Winter et al (16) later used a complex machine learning model called a long short-term memory (LSTM) model to predict whether a child would die within 1 hour of terminal extubation. This was a retrospective single-center study at Children’s Hospital Los Angeles (CHLA) of 237 subjects who died after terminal extubation. More than 400 demographic, physiologic, respiratory, and laboratory parameters from admission to the ICU up to the time of extubation were input as possible predictors to train the LSTM model. The variables with the highest feature importance included heart rate, Glasgow Coma Score, pulse oximetry, Fio2, and acid-base status. The authors also derived a Cox Proportional Hazards model for comparison with both the LSTM model and the Dallas model. In the Cox Proportional Hazards model, statistically significant features that predicted death within 1 hour were low Glasgow Coma Score, high Pao2-to-Fio2 ratio, low pulse oximetry, and low serum bicarbonate. Test positivity cutoff was not provided; instead, positive predictive value (PPV) and number needed to alert (NNA) were generated at varying levels of sensitivity.

Model Assessment

The models were assessed with various metrics among the studies. Shore et al (24) presented sensitivity, specificity, and classification accuracy of two Dallas models, a 30-minute tool and a 60-minute tool. Das et al (17) validated the Dallas models and reported the same metrics, as well as area under the receiver operator curve (AUROC). Winter et al (16) presented AUROC, sensitivity, PPV, and NNA for the CHLA models. NNA is the inverse of the PPV (25). In this clinical situation, NNA corresponds to the number of operating rooms and surgical teams assembled per one viable organ. An NNA of 1.0 indicates that every prepared operating room yields a viable organ with no wasted institutional resources. Two-by-two tables were reconstructed with the pretest probability and reported performance data of each model in the aforementioned studies so that all calculable metrics could be compared head-to-head (Supplement 1, http://links.lww.com/CCX/B60). The performance metrics are presented in Table , including sensitivity, specificity, classification accuracy, PPV, NNA, and AUROC.

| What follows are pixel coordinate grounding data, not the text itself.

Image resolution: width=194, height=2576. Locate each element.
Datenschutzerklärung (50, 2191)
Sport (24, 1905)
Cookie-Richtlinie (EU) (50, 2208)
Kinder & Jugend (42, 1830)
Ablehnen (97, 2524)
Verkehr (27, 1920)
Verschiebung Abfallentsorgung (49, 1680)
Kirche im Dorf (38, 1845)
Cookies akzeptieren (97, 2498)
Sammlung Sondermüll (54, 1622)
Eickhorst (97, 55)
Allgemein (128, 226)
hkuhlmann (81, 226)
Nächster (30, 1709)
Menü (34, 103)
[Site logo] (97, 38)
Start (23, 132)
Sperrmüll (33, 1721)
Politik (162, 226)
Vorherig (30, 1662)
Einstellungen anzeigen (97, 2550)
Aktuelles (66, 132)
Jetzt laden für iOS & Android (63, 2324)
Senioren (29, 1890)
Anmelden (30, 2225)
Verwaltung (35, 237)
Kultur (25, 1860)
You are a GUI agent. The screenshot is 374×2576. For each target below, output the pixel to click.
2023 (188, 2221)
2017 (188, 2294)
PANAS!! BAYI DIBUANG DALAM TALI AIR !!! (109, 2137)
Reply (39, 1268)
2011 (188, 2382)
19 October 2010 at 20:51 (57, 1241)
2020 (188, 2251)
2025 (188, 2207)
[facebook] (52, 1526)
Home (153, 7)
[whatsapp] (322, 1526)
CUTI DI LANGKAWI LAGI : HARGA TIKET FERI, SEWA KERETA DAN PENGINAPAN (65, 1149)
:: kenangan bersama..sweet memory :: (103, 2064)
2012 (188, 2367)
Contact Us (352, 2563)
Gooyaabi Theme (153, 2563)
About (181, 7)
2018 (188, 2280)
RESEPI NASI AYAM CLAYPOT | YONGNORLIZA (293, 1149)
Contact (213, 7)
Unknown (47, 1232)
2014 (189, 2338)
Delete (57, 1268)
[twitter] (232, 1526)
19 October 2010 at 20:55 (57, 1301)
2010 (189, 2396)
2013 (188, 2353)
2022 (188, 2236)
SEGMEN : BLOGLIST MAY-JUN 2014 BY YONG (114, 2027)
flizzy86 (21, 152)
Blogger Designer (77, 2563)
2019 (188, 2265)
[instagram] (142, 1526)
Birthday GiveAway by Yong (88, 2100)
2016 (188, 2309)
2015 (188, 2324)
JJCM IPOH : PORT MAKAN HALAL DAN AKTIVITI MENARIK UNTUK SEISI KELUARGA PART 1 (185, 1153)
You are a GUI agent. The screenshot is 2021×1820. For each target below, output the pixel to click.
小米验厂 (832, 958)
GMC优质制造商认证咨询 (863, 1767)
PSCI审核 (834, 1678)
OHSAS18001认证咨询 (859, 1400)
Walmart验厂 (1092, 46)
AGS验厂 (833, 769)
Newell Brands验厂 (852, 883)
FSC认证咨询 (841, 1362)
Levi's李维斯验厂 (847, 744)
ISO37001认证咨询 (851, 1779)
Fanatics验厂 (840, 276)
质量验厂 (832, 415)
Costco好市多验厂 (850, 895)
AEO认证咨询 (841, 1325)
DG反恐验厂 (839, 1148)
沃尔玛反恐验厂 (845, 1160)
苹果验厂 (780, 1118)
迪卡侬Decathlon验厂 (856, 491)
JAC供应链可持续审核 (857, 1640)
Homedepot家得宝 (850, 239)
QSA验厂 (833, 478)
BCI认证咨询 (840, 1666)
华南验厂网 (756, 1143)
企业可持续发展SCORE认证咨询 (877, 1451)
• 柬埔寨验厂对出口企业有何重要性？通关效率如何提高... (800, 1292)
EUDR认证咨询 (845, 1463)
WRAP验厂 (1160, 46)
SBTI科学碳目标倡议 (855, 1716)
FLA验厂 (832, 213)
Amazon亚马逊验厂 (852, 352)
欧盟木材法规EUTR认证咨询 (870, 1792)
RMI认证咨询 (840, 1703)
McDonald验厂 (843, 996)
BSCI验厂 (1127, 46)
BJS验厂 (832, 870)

The reported metrics by Shore et al (24) that appear in Table 2 were based on the logistic regression models for the 30- and 60-minute models. The transformation of the logistic regression model into point-based scales yielded the two tools, which included the following parameters: age 1 month or younger, vasopressor dose greater than 0.2 ug/kg/min, use of ECMO, Fio2 greater than 0.5, positive end-expiratory pressure greater than 10, and absence of spontaneous ventilation. Total possible scores ranged from –17 to +27 for the 30-minute tool and from –21 to +38 for the 60-minute tool. Each tool showed that rapid death was more likely with higher scores. For example, among the quintile with the lowest scores (–21 to –10) on the 60-minute tool, 59% of the subjects were predicted to die; actual frequency of death was 63%. Among the quintile with the highest scores (+16 to +38), 98% of the subjects were predicted to die; actual frequency of death was 100%.

TABLE 2.

Performance Metrics of the Dallas 30-Minute Model, Dallas 60-Minute Model, Children’s Hospital Los Angeles Cox Proportional Hazards Model, and Children’s Hospital Los Angeles Long Short-Term Memory Model

Model	Pretest Probability of Death	Sensitivity	Specificity	Classification Accuracy	Positive Predictive Value	Number Needed to Alert	Area Under the Receiver Operator Curve
Dallas 30-min model (reported by Shore et al [24])	0.72	0.94	0.23	0.75	0.76	1.32	Not reported
Dallas 60-min model (reported by Shore et al [24])	0.87	0.99	0.08	0.87	0.88	1.14	Not reported
Dallas 30-min model (reported by Das et al [17])	0.60	0.76	0.52	0.66	0.70	1.42	0.69
Dallas 60-min model (reported by Das et al [17])	0.84	0.75	0.8	0.76	0.95	1.05	0.85
Dallas 60-min model for total cohort (reported by Winter et al [16])	0.68	0.94	0.07	0.66	0.68	1.47	0.72
Dallas 60-min model for DCD candidates (reported by Winter et al [16])	0.67	0.93	0.0	0.62	0.65	1.54	0.64
CHLA CPH model for total cohort (reported by Winter et al [16])	0.68	0.94	0.07	0.66	0.68	1.47	0.79
CHLA CPH model for DCD candidates (reported by Winter et al [16])	0.67	0.93	0.86	0.91	0.93	1.08	0.94
CHLA LSTM model for total cohort (reported by Winter et al [16])	0.68	0.94	0.53	0.81	0.81	1.23	0.85
CHLA LSTM model for DCD candidates (reported by Winter et al [16])	0.67	0.93	0.86	0.91	0.93	1.08	0.92

CHLA CPH = Children’s Hospital Los Angeles Cox Proportional Hazards, DCD = donation after cardiac death, LSTM = long short-term memory.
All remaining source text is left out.